If access is the problem, the answer isn’t to shift responsibility from one profession to another. The real solution is a coordinated, team-based model of care with general practice at the epicentre.
That means investing in primary care capacity while ensuring pharmacists also have the support, they need to contribute their medicines expertise within a connected team. It means shared information, clear referral pathways and care that is designed from the outset to be collaborative rather than substitutive, not some dangerous turf war.
If we keep chipping away at general practice, keep offering band-aid solutions, what we actually risk is a slow, quiet unravelling of a service that underpins the entire health system, a “death by a thousand cuts”. It’s not about losing small tasks; it’s about hollowing out the stability, continuity and diagnostic capacity that only a fully functioning general practice workforce can provide.
When a presentation inevitably exceeds the scope of any alternative model, patients will turn back to their GP not only to seek solutions but to uncover the root causes of their issues. Without careful system design, this creates duplication, delays, and a growing burden concentrated on a shrinking workforce.
If general practice were to become unavailable, that’s when access to healthcare services will become a dangerous problem. Patients would struggle to receive essential evaluations, preventive care, and chronic condition management, leading to greater reliance on emergency services.

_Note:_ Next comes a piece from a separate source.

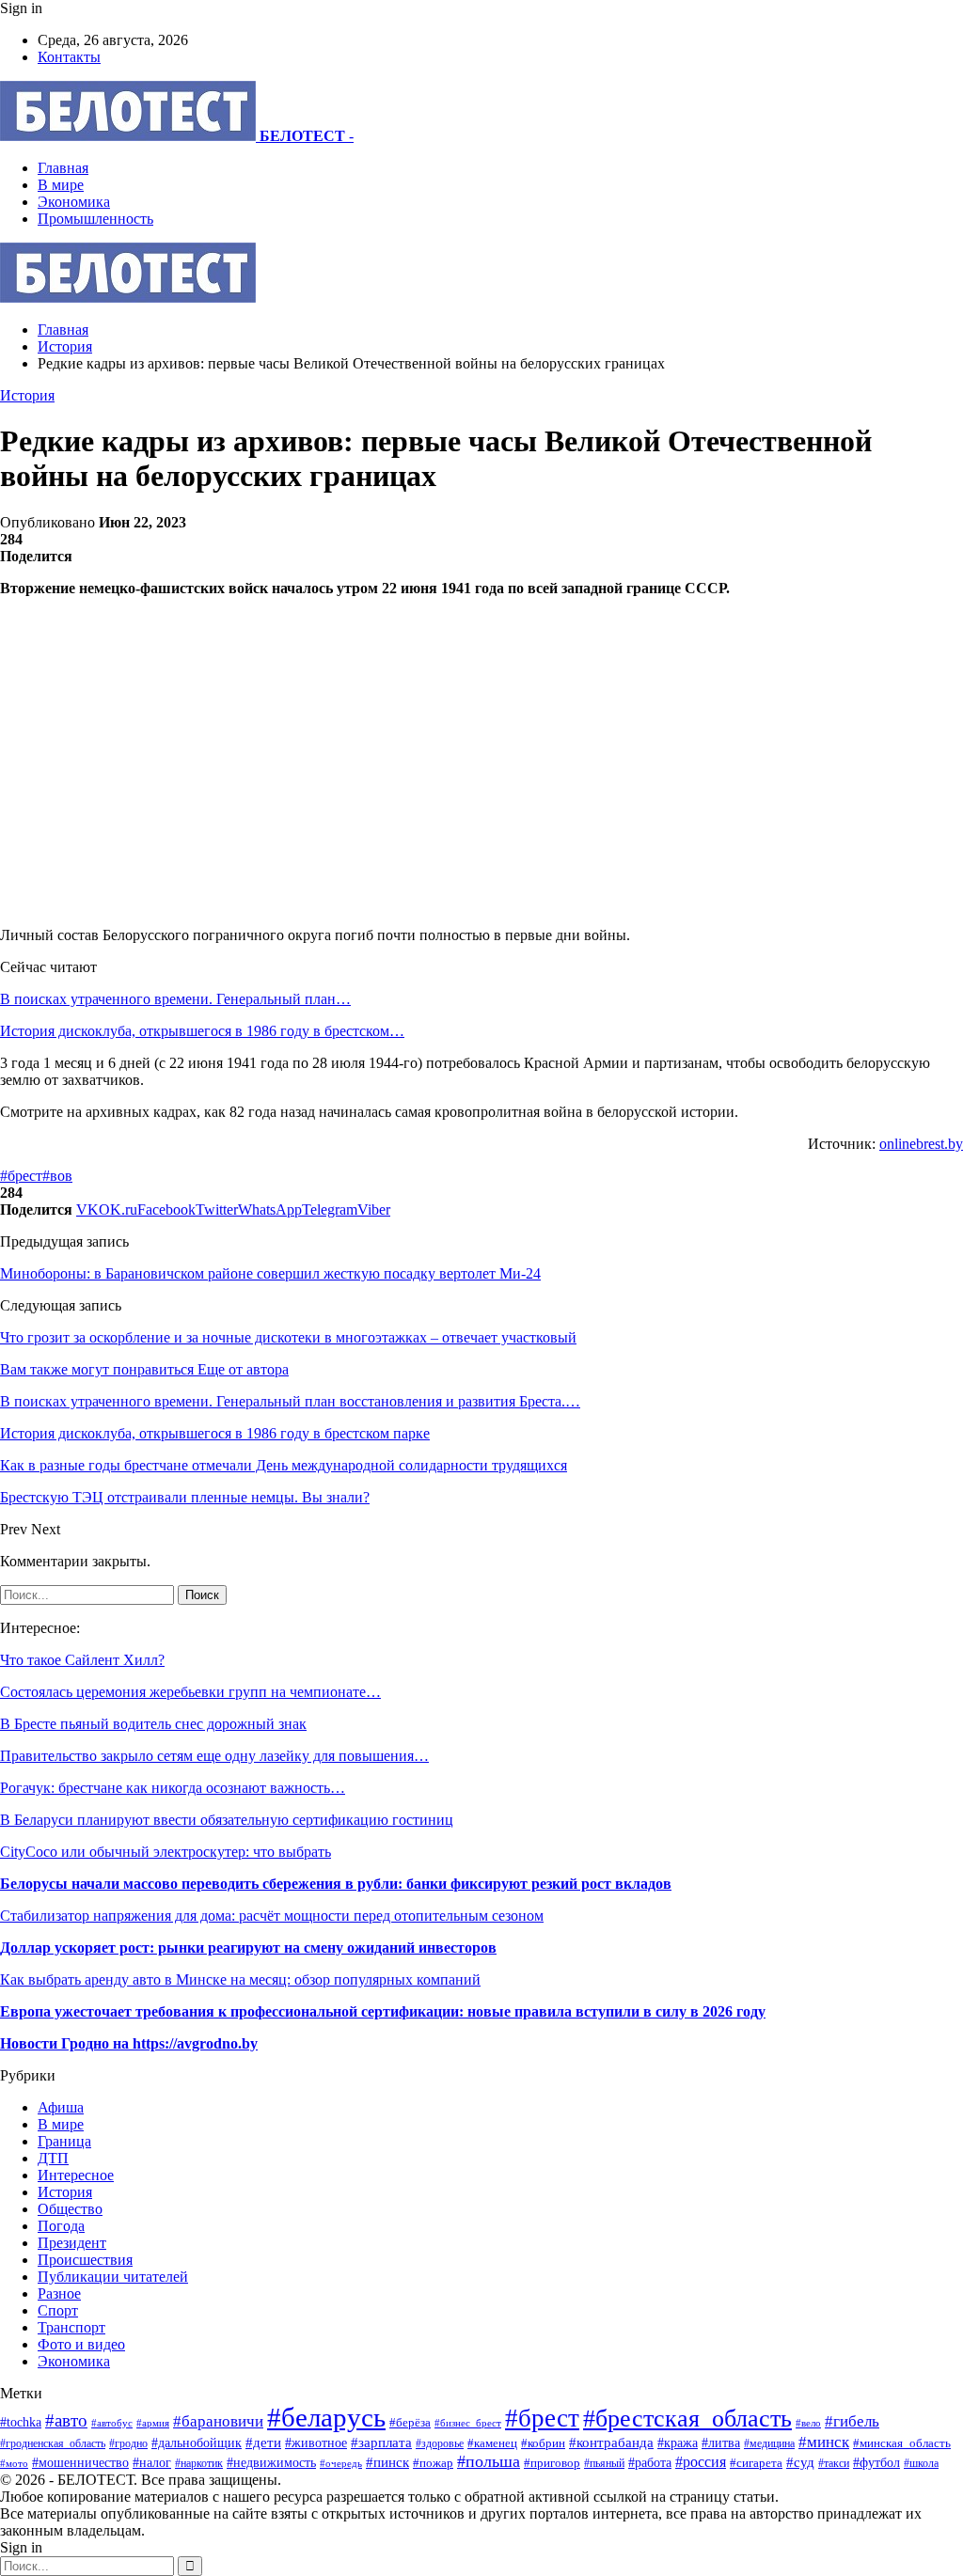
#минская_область (902, 2443)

This shift would increase the burden on hospitals, potentially causing longer wait times and worse health outcomes for those needing routine care.
We can avoid this.
A team-based system allows each profession to work to its strengths. When these roles complement each other, care becomes safer, clearer and more consistent for patients.
Tasmania needs a health system built on trust and teamwork. That requires long-term investment, clarity of roles and models that support collaboration instead of episodic, disconnected care. It means designing care around safety and continuity, not convenience alone.
Families deserve clarity. Clinicians and pharmacists deserve support to do the job they are trained to do, and Tasmanians deserve a system that delivers the right care from the right professional at the right time.